* _What to work on_: Please count the lines below that hold the word "agent" and give the count without any other text.

* _Information given_:
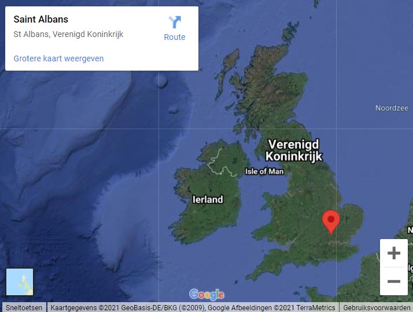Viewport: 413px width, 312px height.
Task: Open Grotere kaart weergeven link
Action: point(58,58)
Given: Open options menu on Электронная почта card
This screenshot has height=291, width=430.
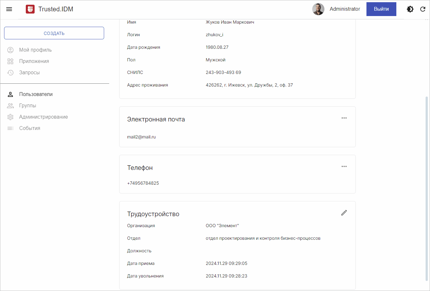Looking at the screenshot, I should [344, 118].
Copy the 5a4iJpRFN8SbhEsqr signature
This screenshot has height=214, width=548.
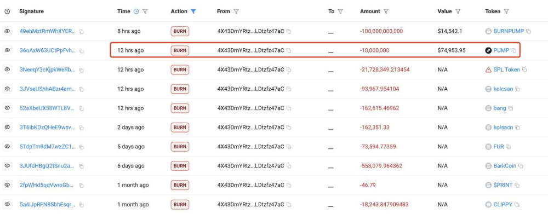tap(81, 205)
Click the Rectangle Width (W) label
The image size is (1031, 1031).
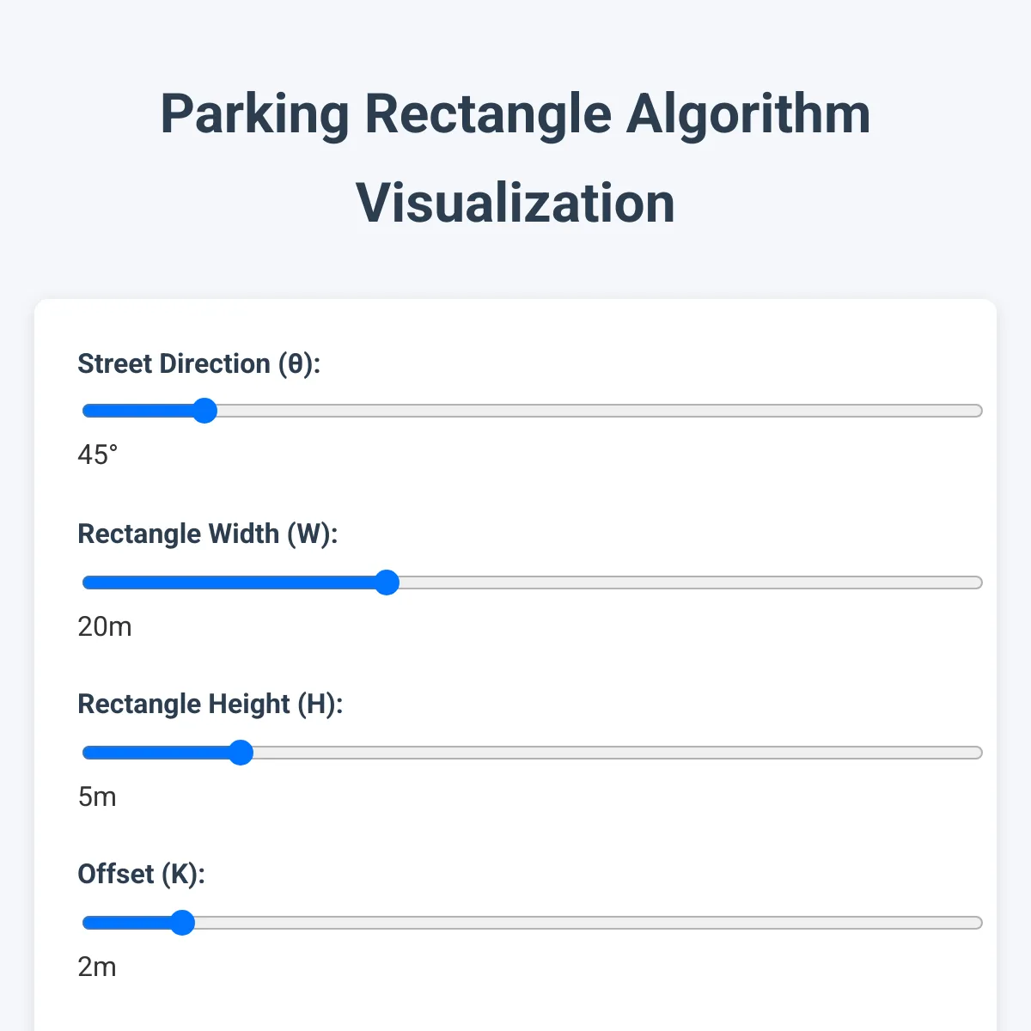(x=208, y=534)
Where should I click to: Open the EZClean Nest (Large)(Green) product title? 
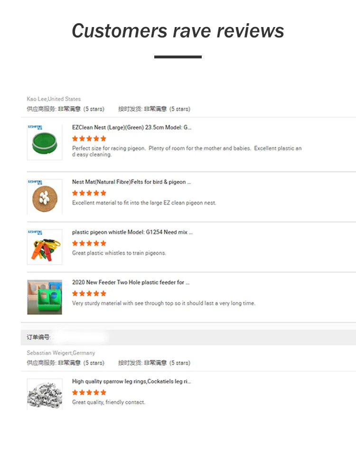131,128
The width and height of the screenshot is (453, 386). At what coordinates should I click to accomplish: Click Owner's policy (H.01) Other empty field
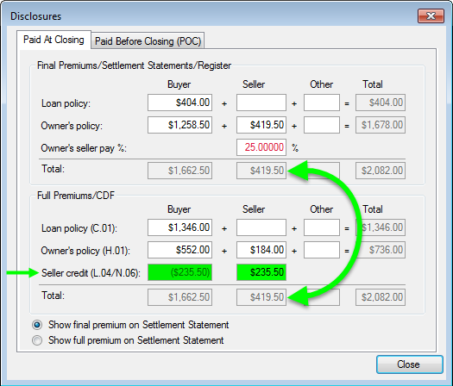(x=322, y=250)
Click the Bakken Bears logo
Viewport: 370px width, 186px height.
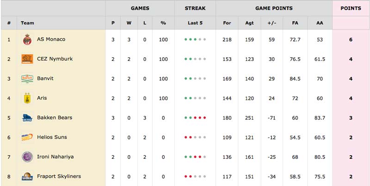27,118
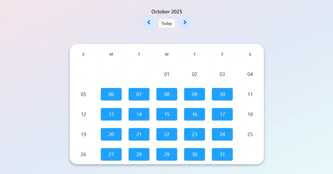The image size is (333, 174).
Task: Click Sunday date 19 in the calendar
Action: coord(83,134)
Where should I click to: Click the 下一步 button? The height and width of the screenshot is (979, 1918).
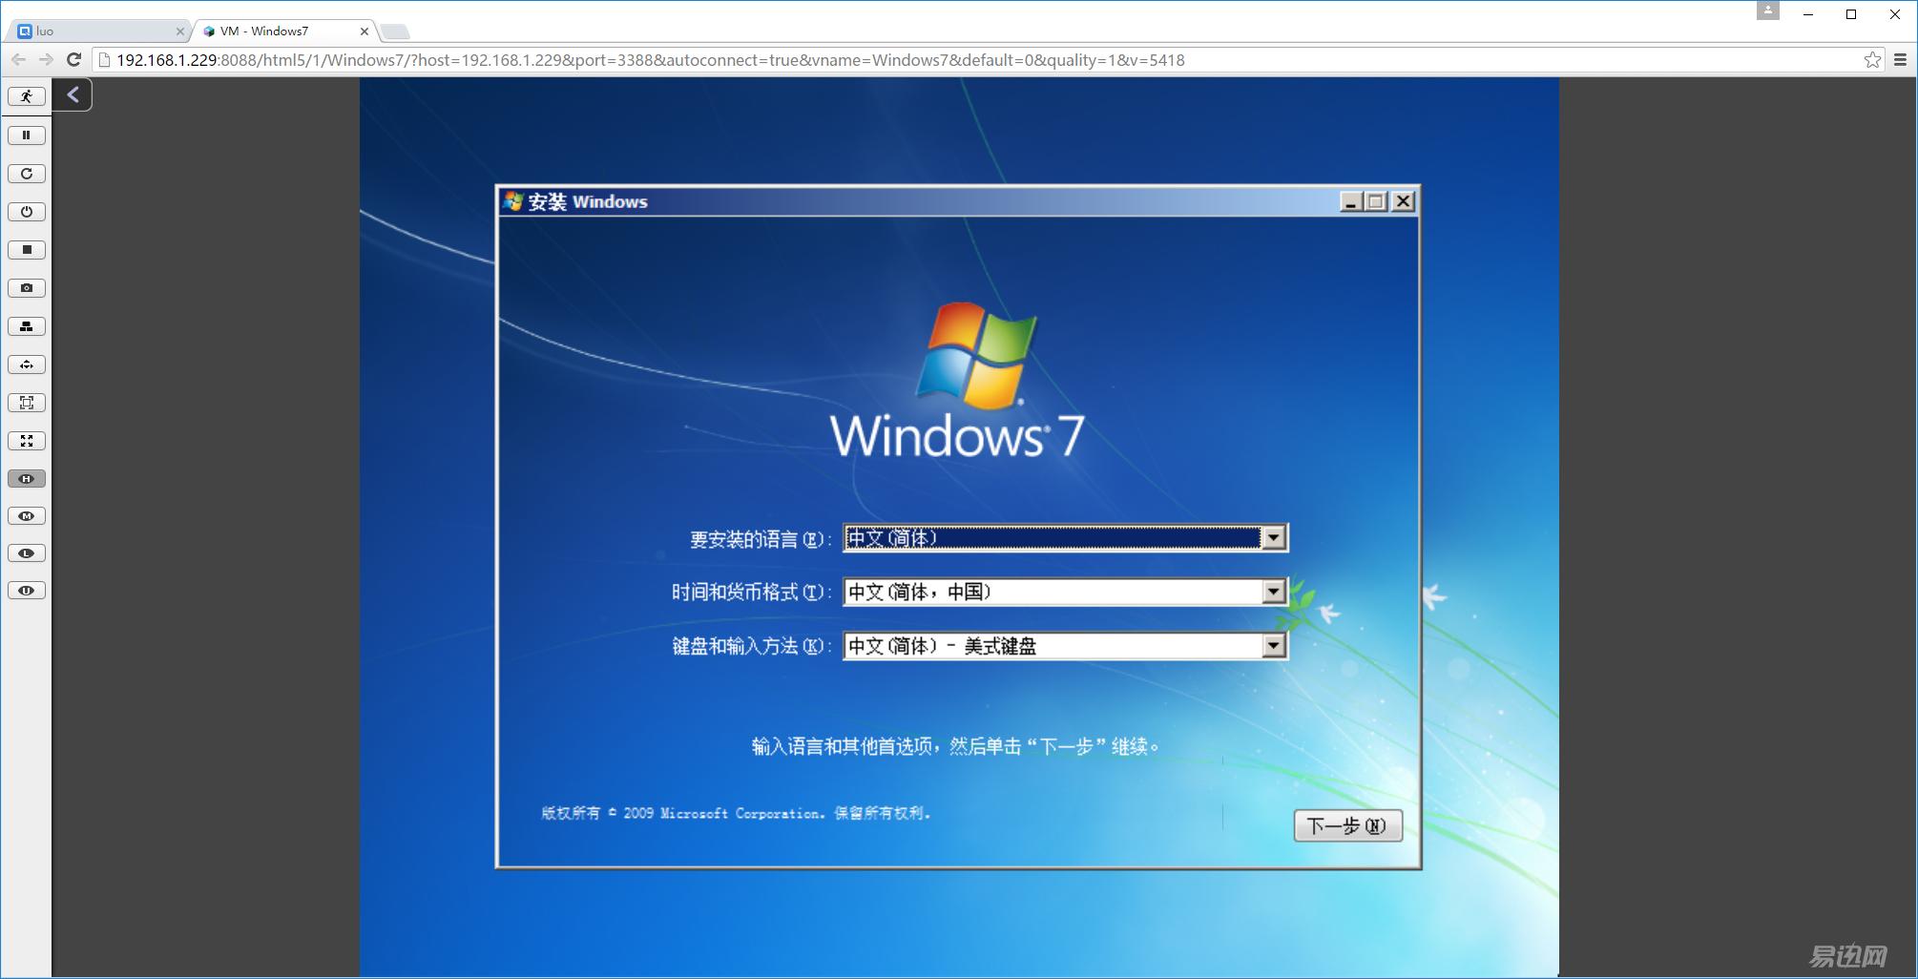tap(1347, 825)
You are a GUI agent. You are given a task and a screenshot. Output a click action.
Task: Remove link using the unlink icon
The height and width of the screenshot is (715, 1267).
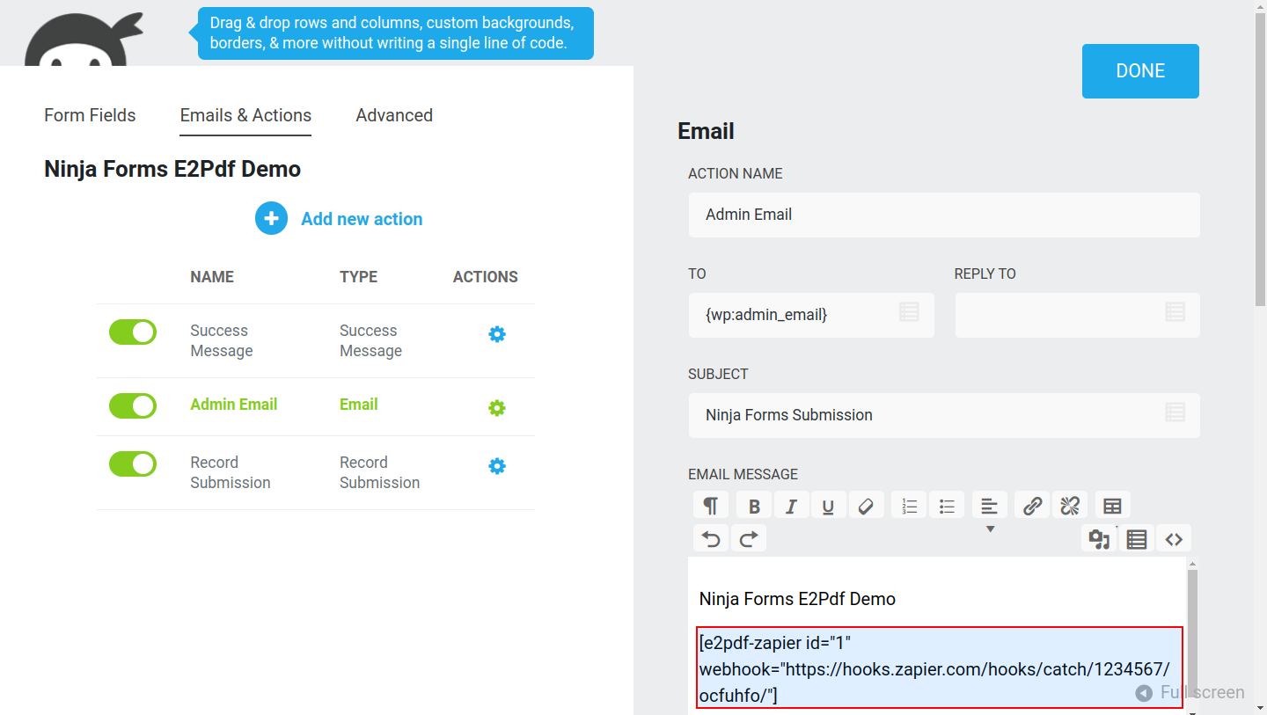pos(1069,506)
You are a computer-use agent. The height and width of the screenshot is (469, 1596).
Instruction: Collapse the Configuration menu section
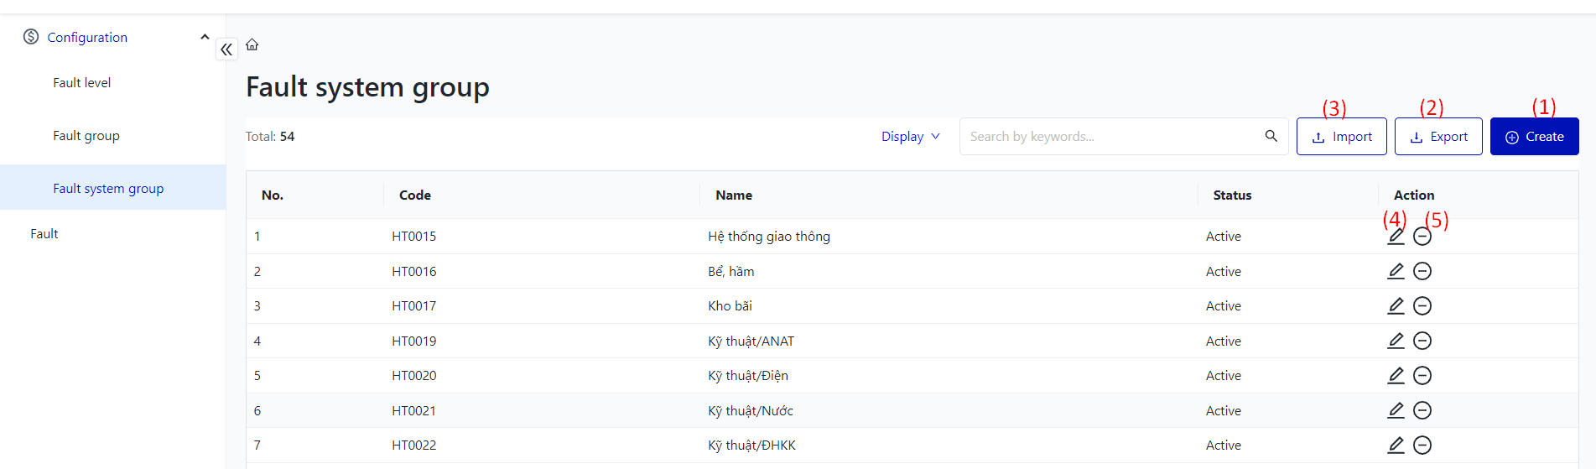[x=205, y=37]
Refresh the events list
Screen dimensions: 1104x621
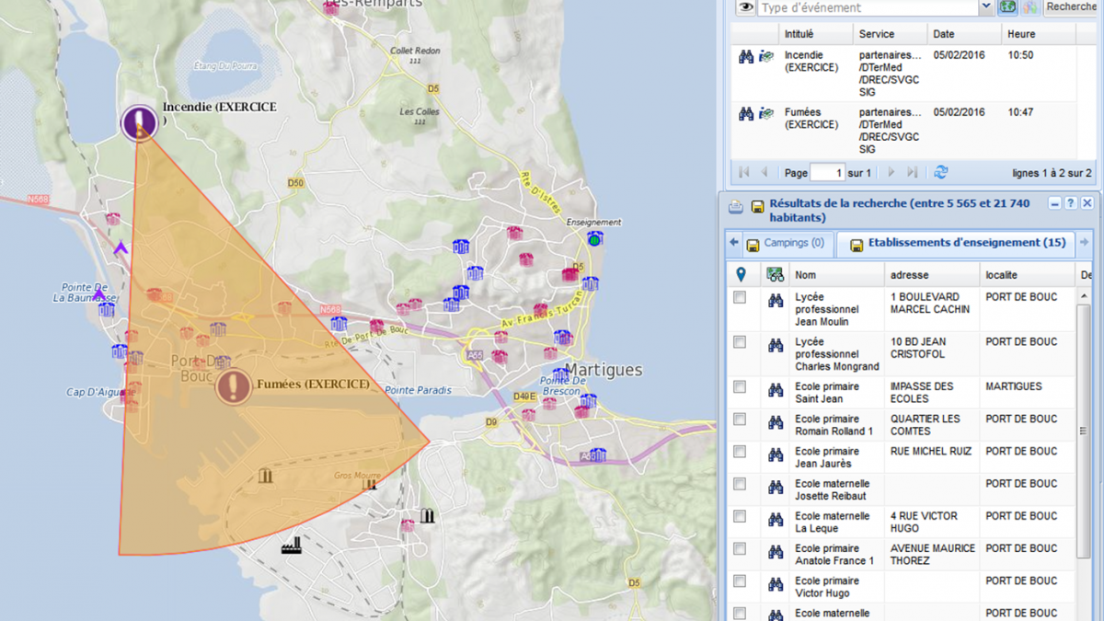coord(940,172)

* _Output below_: 2